What happens when you mix a peaceful town-building sim with an N64 inspired adventure platformer? You get Dwarrows, a delightful little game that started life via a Kickstarter campaign, before being released on Steam in 2020 to some pretty solid reviews, how does it hold up on Xbox?
Pretty darn well, as it turns out.
After spending more than a few hours in the land of the Wood Elves, I can safely say that Dwarrows is a brilliantly casual experience that any age of player will appreciate.
Years after a great flood destroyed their homeland, the elf queen has decided that the Wood Elves deserve a new village to revive their civilization and their culture. She enlists the help of three heroes from the Royal Company of Colonizers to carry out the task.
You’ll control these three protagonists – The Miner, The Builder and The Explorer – to transform a rather sad-looking keep into a beautiful village that any Wood Elf would be happy to call home. Build a variety of buildings, from marketplaces to mansions (and everything in between), to boost the economy, culture and quality of life of your town. The ultimate aim? Building a settlement worthy of the vaunted five-star rating.
To start, you’ll need to farm a ton of wood, stone and gold. And you’ll need some Wood Elves to live in all those brand new houses you’ve built. After all, what good’s a shiny new settlement if there’s no-one to live in it? Forget building it and waiting for them to come. You’ll need to venture out into the woods and find the displaced Elves who will become your new citizens.
You’ll also quickly find that most of the buildings aren’t immediately available to you. You didn’t think a five-star rating would be that easy, did you? Instead, you’ll need to venture out to find special artifacts that will unlock the blueprints you need. You might be lucky enough to stumble across one on your travels. More often than not though, you’ll need to seek out and solve the many puzzles scattered across the world.
You’ll also earn some shiny artifacts from helping people out whilst on your travels. Duskenvale is a place full of different stories just waiting to be discovered, whether that be uncovering the story of a long-forgotten civilization or travelling across the world to help a grandmother find her party animal grandson.

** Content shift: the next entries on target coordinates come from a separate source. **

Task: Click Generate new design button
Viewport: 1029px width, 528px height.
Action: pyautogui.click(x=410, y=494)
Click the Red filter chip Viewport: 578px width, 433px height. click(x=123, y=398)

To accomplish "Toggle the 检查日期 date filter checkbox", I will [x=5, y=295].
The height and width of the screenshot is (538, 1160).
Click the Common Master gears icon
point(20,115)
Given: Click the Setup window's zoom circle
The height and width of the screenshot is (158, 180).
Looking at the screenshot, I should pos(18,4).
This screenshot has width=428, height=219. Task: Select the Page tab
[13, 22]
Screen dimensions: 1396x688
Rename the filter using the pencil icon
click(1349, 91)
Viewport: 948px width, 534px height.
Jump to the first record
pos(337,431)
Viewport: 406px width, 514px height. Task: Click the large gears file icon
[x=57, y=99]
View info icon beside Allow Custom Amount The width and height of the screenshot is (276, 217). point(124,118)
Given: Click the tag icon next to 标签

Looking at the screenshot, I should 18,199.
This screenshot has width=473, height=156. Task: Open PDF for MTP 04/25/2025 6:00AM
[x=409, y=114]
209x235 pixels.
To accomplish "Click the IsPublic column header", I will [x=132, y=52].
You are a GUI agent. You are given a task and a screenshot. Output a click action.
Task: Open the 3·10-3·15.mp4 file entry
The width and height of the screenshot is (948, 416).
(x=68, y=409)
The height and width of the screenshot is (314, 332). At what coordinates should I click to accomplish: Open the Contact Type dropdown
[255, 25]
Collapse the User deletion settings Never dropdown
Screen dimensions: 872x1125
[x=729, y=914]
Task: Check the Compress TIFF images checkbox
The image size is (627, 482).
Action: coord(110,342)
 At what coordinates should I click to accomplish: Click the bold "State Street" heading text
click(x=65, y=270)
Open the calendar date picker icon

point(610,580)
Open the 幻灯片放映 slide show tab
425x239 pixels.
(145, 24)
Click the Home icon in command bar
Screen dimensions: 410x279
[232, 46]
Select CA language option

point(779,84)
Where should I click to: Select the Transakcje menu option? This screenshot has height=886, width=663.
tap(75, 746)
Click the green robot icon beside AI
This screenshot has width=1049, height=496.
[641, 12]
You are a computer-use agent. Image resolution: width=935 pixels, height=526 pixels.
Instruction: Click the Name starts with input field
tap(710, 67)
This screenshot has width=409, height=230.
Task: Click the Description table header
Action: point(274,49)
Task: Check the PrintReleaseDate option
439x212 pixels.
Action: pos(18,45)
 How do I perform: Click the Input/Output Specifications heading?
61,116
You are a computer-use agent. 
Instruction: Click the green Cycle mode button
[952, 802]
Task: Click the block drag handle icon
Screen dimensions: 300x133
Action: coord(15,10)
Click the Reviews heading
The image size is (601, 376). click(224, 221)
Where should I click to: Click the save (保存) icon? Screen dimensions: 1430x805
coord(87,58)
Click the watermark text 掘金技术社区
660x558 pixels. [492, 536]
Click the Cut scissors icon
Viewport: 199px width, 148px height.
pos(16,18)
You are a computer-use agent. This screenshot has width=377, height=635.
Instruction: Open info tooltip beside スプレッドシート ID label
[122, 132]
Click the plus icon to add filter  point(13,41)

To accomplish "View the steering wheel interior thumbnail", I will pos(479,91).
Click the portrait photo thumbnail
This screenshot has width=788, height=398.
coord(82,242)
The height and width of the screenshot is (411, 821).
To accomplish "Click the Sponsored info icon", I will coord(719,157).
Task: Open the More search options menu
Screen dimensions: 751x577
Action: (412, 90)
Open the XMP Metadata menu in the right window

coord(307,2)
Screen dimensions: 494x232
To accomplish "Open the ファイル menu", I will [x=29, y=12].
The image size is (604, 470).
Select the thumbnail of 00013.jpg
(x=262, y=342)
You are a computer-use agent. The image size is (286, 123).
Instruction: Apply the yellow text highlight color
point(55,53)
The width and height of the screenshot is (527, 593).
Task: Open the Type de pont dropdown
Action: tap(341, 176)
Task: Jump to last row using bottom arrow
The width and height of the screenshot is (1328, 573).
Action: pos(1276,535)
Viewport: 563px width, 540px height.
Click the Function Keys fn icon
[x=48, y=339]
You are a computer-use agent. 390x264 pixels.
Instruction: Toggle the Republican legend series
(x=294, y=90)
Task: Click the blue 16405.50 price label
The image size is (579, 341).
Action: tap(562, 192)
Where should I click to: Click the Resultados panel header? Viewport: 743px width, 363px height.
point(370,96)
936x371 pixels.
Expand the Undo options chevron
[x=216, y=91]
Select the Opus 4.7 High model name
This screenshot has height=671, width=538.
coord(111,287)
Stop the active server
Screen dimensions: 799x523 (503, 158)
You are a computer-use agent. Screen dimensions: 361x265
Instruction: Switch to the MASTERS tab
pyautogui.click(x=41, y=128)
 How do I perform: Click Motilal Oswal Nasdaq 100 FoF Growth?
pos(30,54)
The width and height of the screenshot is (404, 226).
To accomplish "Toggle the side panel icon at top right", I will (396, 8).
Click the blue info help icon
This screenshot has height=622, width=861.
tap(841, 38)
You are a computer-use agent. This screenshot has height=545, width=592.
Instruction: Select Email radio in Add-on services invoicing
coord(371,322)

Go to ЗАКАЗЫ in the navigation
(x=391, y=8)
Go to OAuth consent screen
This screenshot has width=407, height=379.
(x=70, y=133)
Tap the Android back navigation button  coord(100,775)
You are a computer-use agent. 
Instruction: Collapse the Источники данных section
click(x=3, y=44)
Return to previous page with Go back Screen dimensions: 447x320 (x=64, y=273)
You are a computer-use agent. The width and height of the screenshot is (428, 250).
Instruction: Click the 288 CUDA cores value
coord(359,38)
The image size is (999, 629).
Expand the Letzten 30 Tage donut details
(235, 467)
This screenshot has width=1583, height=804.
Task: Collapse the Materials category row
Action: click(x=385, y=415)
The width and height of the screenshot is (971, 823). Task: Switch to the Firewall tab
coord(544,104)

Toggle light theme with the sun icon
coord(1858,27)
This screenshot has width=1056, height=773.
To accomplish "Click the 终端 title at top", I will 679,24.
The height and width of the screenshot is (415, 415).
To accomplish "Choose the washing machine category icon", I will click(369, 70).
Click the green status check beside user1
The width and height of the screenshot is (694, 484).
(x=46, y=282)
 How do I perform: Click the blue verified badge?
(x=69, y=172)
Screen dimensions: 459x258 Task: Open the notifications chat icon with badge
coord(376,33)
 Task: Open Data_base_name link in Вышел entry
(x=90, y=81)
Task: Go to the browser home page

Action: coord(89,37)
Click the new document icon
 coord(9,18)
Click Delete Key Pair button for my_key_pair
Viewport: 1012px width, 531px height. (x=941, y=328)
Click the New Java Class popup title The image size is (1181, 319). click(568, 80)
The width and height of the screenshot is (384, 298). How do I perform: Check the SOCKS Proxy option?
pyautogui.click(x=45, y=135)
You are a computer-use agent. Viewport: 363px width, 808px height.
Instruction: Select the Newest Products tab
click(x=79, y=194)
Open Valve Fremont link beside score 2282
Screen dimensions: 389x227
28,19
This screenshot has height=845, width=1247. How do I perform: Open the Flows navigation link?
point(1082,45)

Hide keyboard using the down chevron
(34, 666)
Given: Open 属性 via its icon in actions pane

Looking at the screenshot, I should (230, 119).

Quests turn up everywhere and anywhere and there’s no real indicator on who might need your help. And that’s not a bad thing. It forces you to interact with the world; to talk to almost everyone to uncover the world’s tales. The fact that those who don’t have quests might still part with some useful knowledge ensures your time isn’t wasted either.
And by offering these artifacts as rewards, Dwarrows manages to skilfully link together it’s exploration and town-building elements together, into one neat package. By themselves, these elements are nothing particularly special. Together, they make a remarkably entertaining, and downright addictive, gameplay loop. What starts as a simple outing to collect resources always seems to turn into a mini-adventure of its own as you stumble across more puzzles to solve and people to help.
One outing for gold ended with me helping a giant stone face in his fight against a giant bird who had stolen his gemstone. This kind of interaction is not untypical of Dwarrows. It’s a wonderfully whimsical world that players can get lost in. Duskenvale and the surrounding Woodlands are teeming with life, personality and mystery.
In fact, the setting has all the hallmarks of a solid N64 platformer. There’s the bizarre characters, the charming little villages and those not-so-subtle destructible walls. In fact, the only thing missing is a smart-talking bird sidekick. The graphics, whilst a little rough around the edges, only feed into the notion that this is a real love letter to those classic games of old.
The world also takes full advantage of the three character set-up. There is ample opportunity to use all three across the game, and you won’t find one dominating the other two. You’ll go out to chop some trees with the miner, but then might stumble across a pile of rubble that requires the builder’s magic hammer or a race for the explorer to complete. Furthermore, most of the puzzles require you to use all three heroes to open doors, light torches, open chests and the like.
There’s very little that Dwarrows gets wrong. Even so, there’s a few missteps. The pet system, where you can tame various animals, feels entirely tacked on. There’s no real point to it. Your pets supposedly give you bonuses to collecting resources or finding treasure, but there’s very little effect in practice.
Resource gathering can feel very grindy as well, especially after you’ve uncovered most of the artifacts and are looking to build some of the late-game buildings. Upgrades to your tools do go some way to alleviating this but it can still become a slog.
In practice, the relatively minor gripes don’t ever detract from the overall experience. Dwarrows remains an absolutely brilliant game. The fact that a basic cycle of solving puzzles, collecting resources and building stuff is so captivating is a testament to how beautifully immersive the world of Dwarrows and its inhabitants are. With so much to do, so many areas to explore and an entire town to build, it’s remarkably easy to get sucked in. Expect plenty of hours of enjoyment from this one.